Books to read: The idea-maddened killer

December 10, 2009

Among the great totalitarians of the last century, Leon Trotsky usually gets the best press.  It’s easy to see why.  Trotsky was striking in appearance, a brilliant author, an orator of genius.  Unlike Stalin, he never declared cold war on the human race, family included.  Unlike Lenin, he demonstrated great physical courage, and acted fearlessly in pursuit of his ideals.  Trotsky himself posed, when out of power, as the democratic alternative to Stalinist despotism and cult of personality.

Yet a reading of Robert Service’s excellent biography leaves no doubt that Trotsky was an inflexible zealot, who urged violence against enemies of the state and presided over wholesale slaughters during the civil war.  He was a moral monster of a different kind:  an idea-obsessed creature.  The idea, of course, was the Marxist version of revolution.  It froze all human feeling in Trotsky’s heart.

This deformity was evident in his early life.  The son of a wealthy but illiterate farmer, he received the best education his father’s money could buy, which he repaid with an implacable hostility to his father’s world and way of life.  The vision of the perfect society which consumed him trumped filial affection.

At the age of 23, he abandoned his first wife and their two infant children in Siberia, to join Lenin’s group of exiled revolutionaries.  He never looked back, taking up with the woman who would become his second wife.  His children grew up without his presence or support; in later life, years would pass between visits with them.

“Few revolutionaries left such a mess behind them,” Service writes.  “Even so, he was acting within the revolutionary code of behavior.  The ‘cause’ was everything for the revolutionaries.”  No doubt.  But Trotsky embodied the code with a particularly heartless rigor.

Everything in Trotsky’s universe revolved around the Marxist idea of revolution – and his own ideas on the subject were extreme.  After the October 1917 coup, he participated in the persecution of non-Bolshevik socialists.  Later, he played a leading part in the emasculation of the trade unions, which became mere appendages of the one-party state.

During the civil war, he executed countless Whites to terrify the opposition, but also a number of Reds who didn’t live up to his notions of the revolutionary warrior.  In the moral class system that was Leninism, the larger murders counted in his favor, while the smaller would come back to haunt him.

Trotsky considered Stalin to be a “centrist” and compromiser.  He attacked the new Soviet leadership from the left, demanding a faster pace in the collectivization of agriculture.  He wanted to crush the prosperous farmers or kulaks – the class from which he had arisen.  When Stalin did just that, Trotsky questioned his competence and sincerity – this was the work of a “new caste of oppressors and parasites,” not true revolutionaries.  Quite literally, he could conceive of no worse condemnation.

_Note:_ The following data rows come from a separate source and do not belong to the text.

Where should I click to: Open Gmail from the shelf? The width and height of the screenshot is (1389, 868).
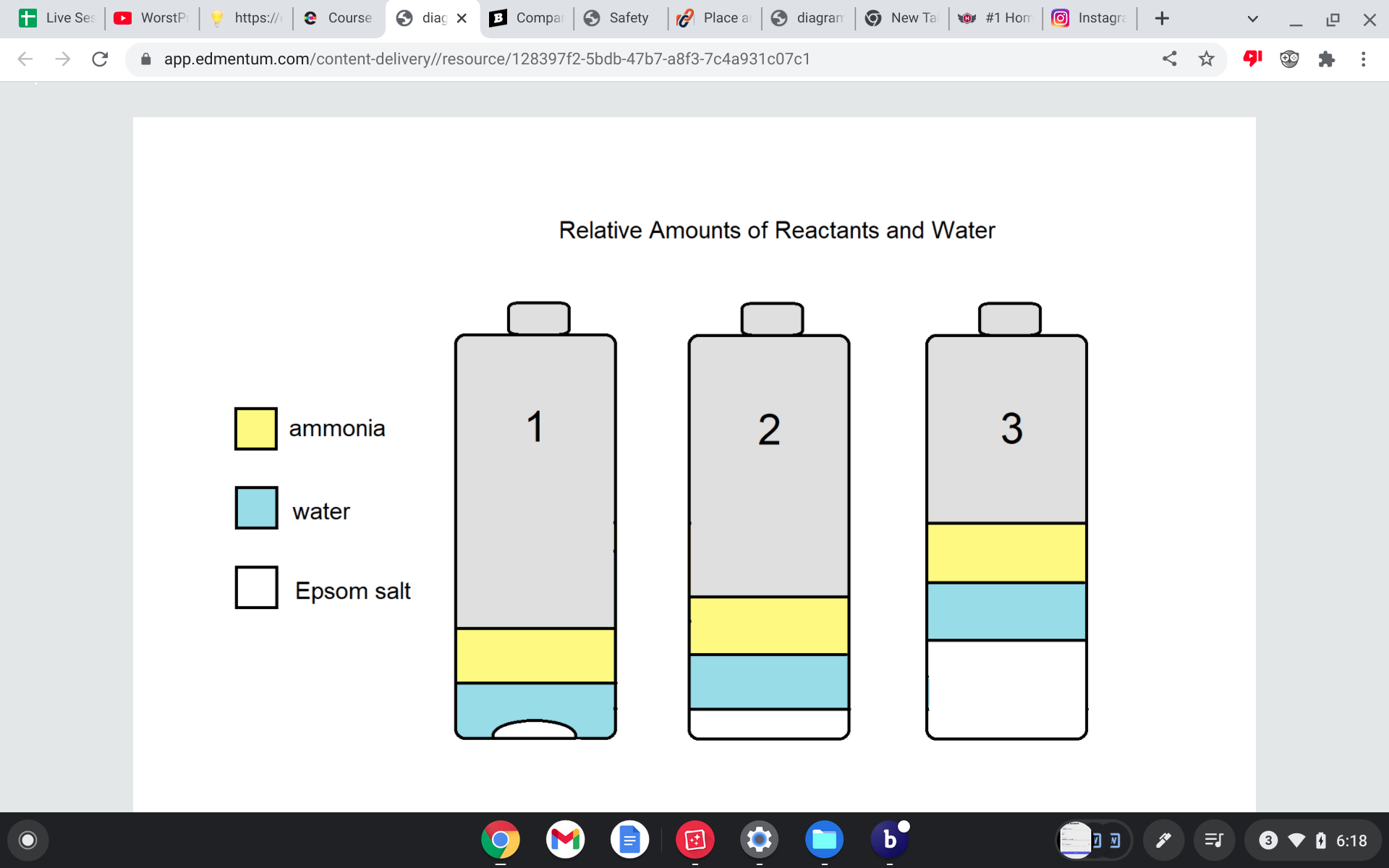pyautogui.click(x=565, y=840)
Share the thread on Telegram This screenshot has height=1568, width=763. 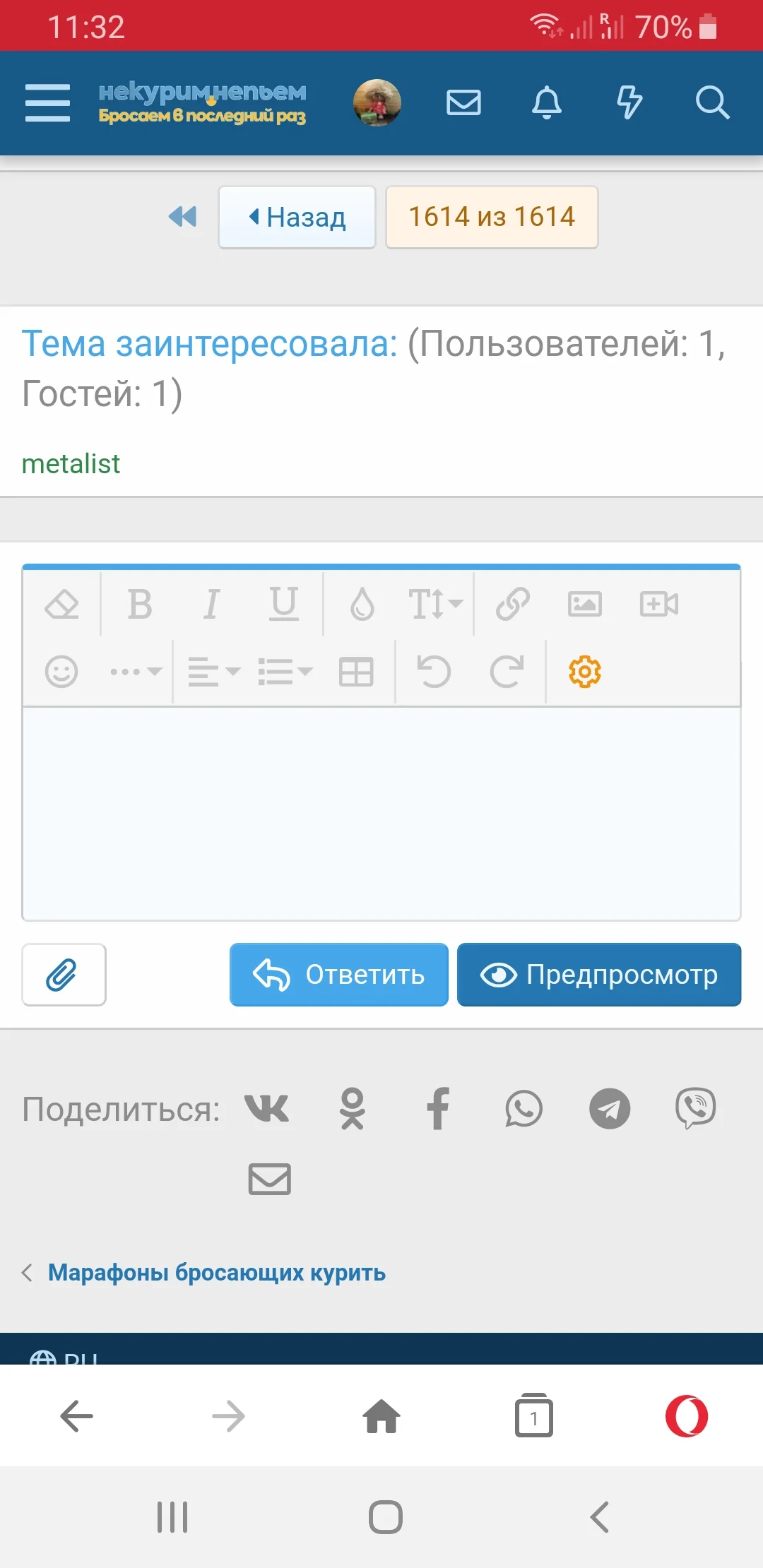pos(609,1108)
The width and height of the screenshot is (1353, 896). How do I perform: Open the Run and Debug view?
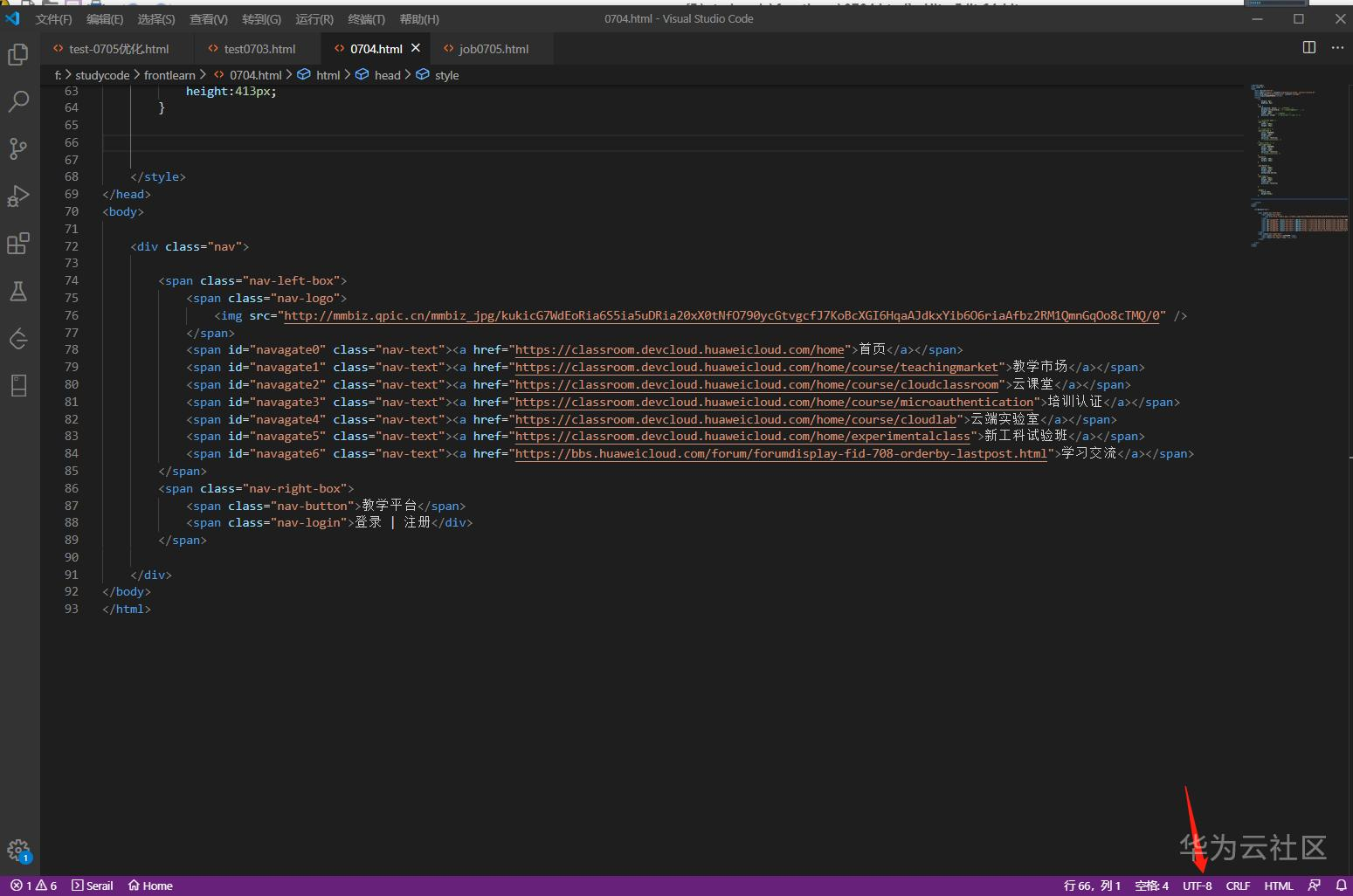[18, 196]
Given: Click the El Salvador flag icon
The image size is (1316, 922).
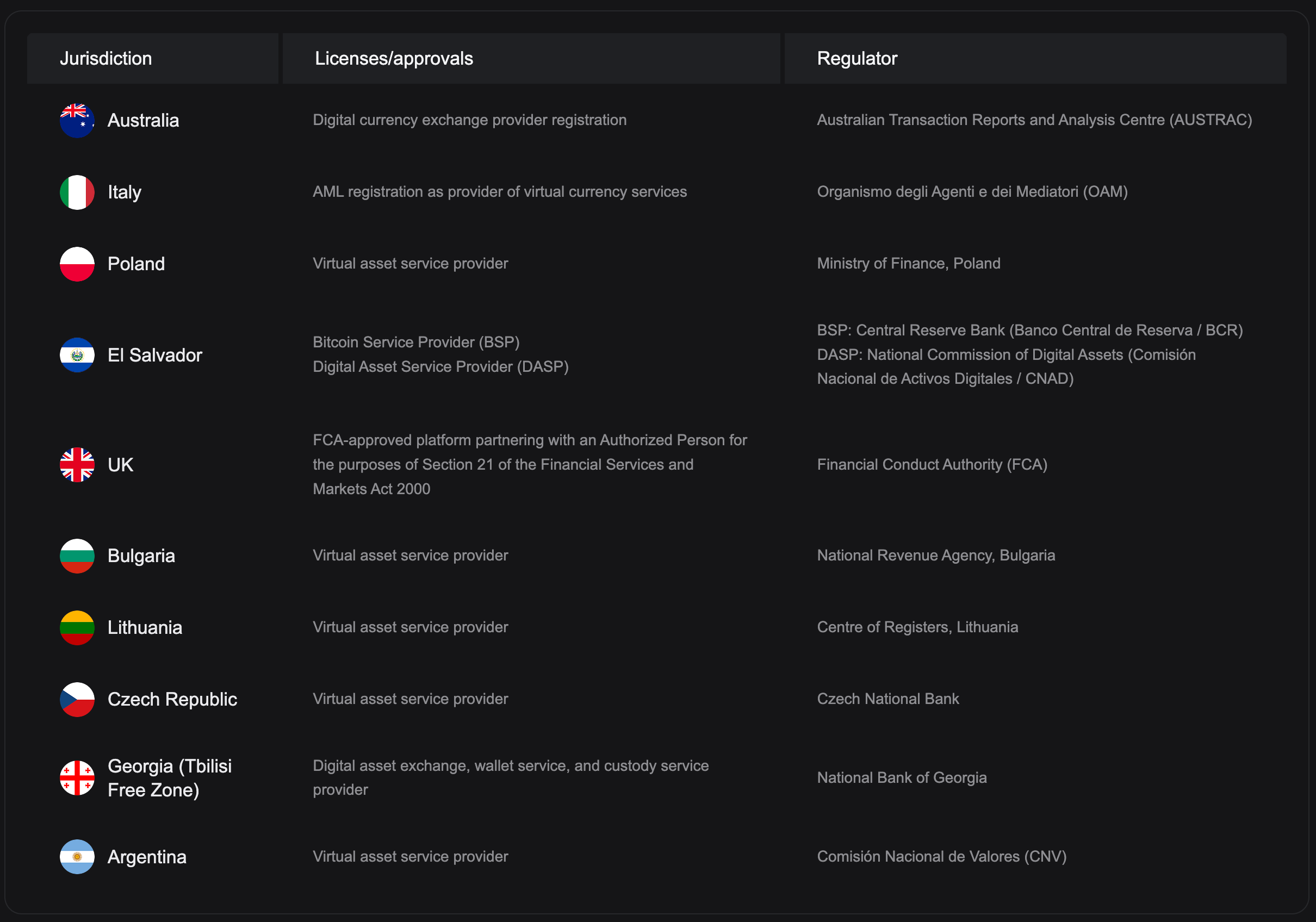Looking at the screenshot, I should (x=77, y=354).
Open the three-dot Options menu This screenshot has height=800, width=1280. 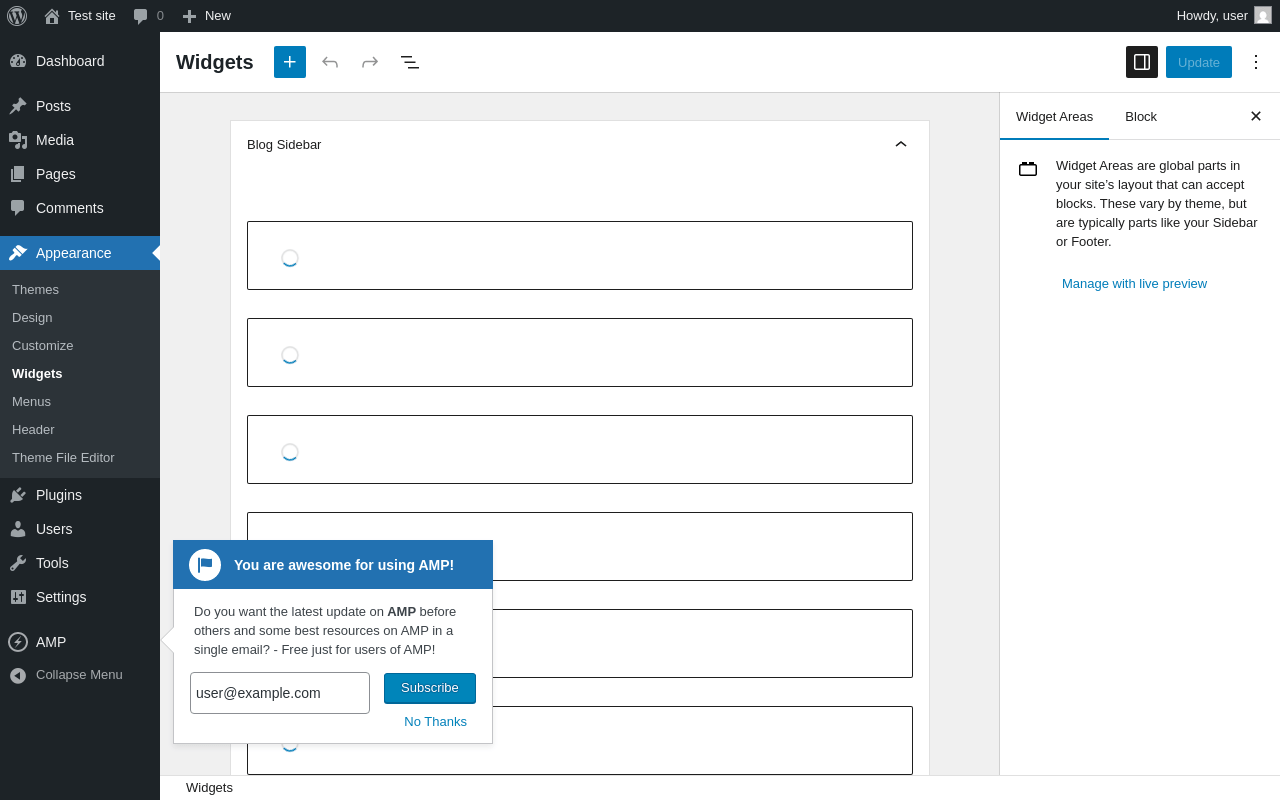1256,62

If Service is correct, the policy differences between Trotsky and Stalin were minimal – and Trotsky’s quarrel with Stalin’s methods focused on their incompetence rather than their immorality.  He never complained about the show trials.  “He himself,” Service writes, “had helped to plan the political stage for the show-trial of the Socialist-Revolutionaries in 1922.”  He largely ignored Stalin’s persecutions of suspect groups, believing they were justified.

Trotsky and Stalin were radically different personalities, but their crimes, on inspection, were animated by the same idea.

Those – like Trotsky himself – who oppose rationalism to obscurantism, and glorify the former, should consider the twentieth century, and the murderous course of formulas and abstractions when wielded by willful, ruthless men.

In the end, Trotsky had many admirers but few friends, and quarreled with most of them over matters of revolutionary doctrine.  Despite his brilliance, acknowledged bravery in battle, and success as head of the Red Army, he lacked the basic human skills to weave a faction together around him to oppose Stalin’s ambitions.  Instead, he expected others to bend to his superior logic, and unleashed his scorn when they failed to do so.  He never compromised, and when wrong he never apologized (except once, to his wife, after being caught in an affair with the Mexican painter Frida Kahlo).

It might be wondered how the seemingly less-talented Stalin defeated Trotsky.  In fact, it was never much of a fight:  after Lenin died, Trotsky alienated all those who feared his rival and might have supported him.  That he clung to power as long as he did is a testament to the force of his personality and dazzling intellect.

He had plenty of both.  Service makes it clear that Trotsky contributed as much as anyone, Lenin included, to the triumph of the Bolsheviks.  Without Trotsky’s idea-maddened genius, the October revolution might have fizzled, and the civil war might have been lost.

It is pointless to imagine how much better the world would be today, had that been the case.